What’s The Best Way to Advertise to (Insert Group Name of Your Choice)?

It seems like just about every week I see a question on social media, or coming through various media feeds that I monitor, asking something like: “What’s the best way to market to millennials?” or “What’s the best way to market to Baby Boomers?” or “What’s the best way to market to mothers?” or…insert any group you can think of.

While I do believe that any question is a valid question, and this one obviously must resonate with many, the question itself points to what would be my key recommendation: “The best way to market to XYZ group is to avoid trying to consider them as a single,┬áhomogeneous, group.”

The important consideration for any marketer, or communicator, is to be careful to not cast a net that is too wide when attempting to connect with any audience. Millennials, Baby Boomers, mothers, and other such large groups may be alike in some ways, but chances are they are far more dissimilar in many others. One key best practice, therefore, is to break the group down into smaller segments that could be independently targeted based on certain unique characteristics.

So, for instance, if I start out by thinking I want to target Baby Boomers who are generally considered to have been born between 1946 (now 68 years old) and 1961 (now 53 years old), I’m going to certainly want to narrow down this age range to target the older Boomers differently than I would the younger Boomers.

There may be other distinctions among this broad audience that I could leverage to ensure my messages are on target. For example, I want to segment out groups based on:

  • Retiree vs. non-retiree
  • Income level
  • Geography
  • Values
  • Etc., etc., etc.

The point is that you want to identify those segments that are most likely to represent opportunity for you to sell your products or services and that, because of their differences, might suggest different wants of reaching them through various communication vehicles and might also require different key messages.

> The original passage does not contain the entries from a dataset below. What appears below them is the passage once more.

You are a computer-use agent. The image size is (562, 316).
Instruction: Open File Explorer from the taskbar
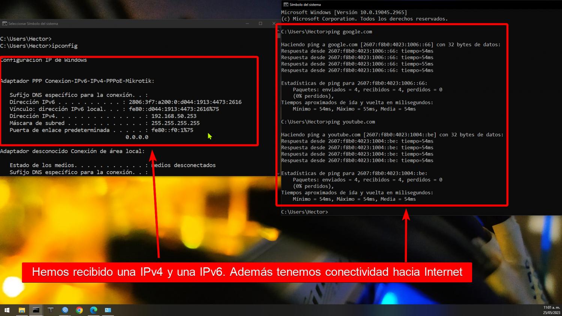(22, 310)
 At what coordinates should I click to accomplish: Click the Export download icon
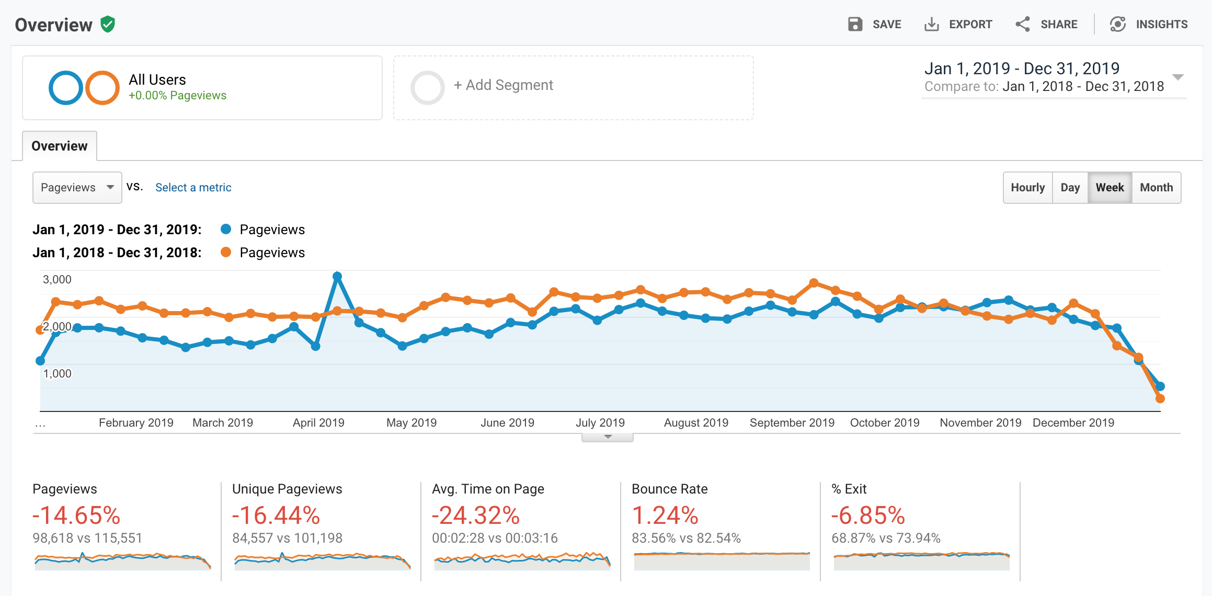[931, 24]
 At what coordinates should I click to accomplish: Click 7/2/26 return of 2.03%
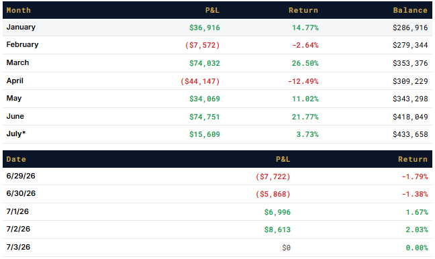(417, 229)
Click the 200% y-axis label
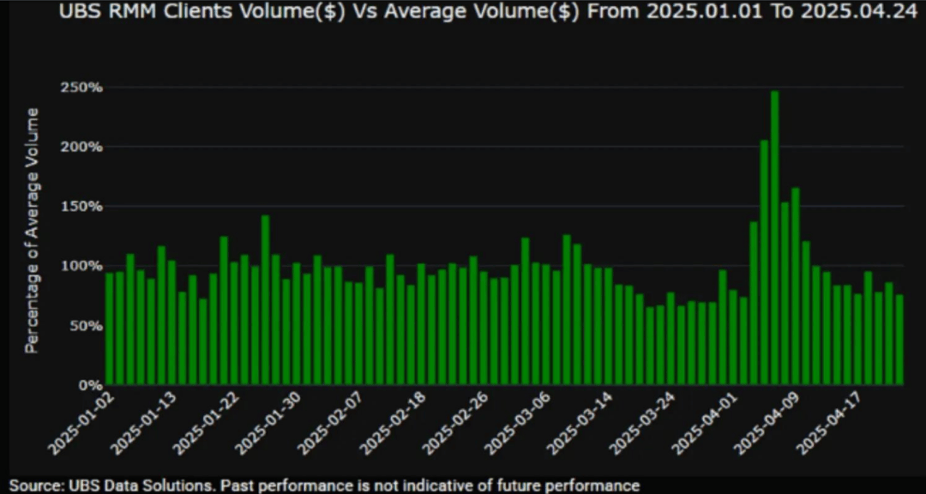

Once you’ve identified your target audience segments consider whether there may be any “intervening audiences” who could help you deliver your message to these segments. Intervening audiences are groups that have the ability to effectively, and positively, influence your ultimate target audience. So, for instance, adult children of a Baby Boomer audience of those 65+ might be an intervening group for a healthcare organization promoting memory care services.

It’s all about narrowcasting as much as possible, attempting to find that “perfect balance” between casting a net that is too wide and trying to target so many segments that you are stretching your resources (time and money) inappropriately. The correct approach lies somewhere between these two extremes and will vary based on each organization or individual’s goals and objectives.

To be most effective, marketers need to seek to understand as much as possible about both their primary target audiences and their intervening audiences so that they can:

  1. identify communication channels that will most effectively reach these audiences, and
  2. create key messages to influence them toward the outcomes they are looking for

Avoid making assumptions as you go through this process. Do the necessary research to find out what the real situation is. For instance, while it is often assumed that Baby Boomers are not active users of social media, this is not necessarily true.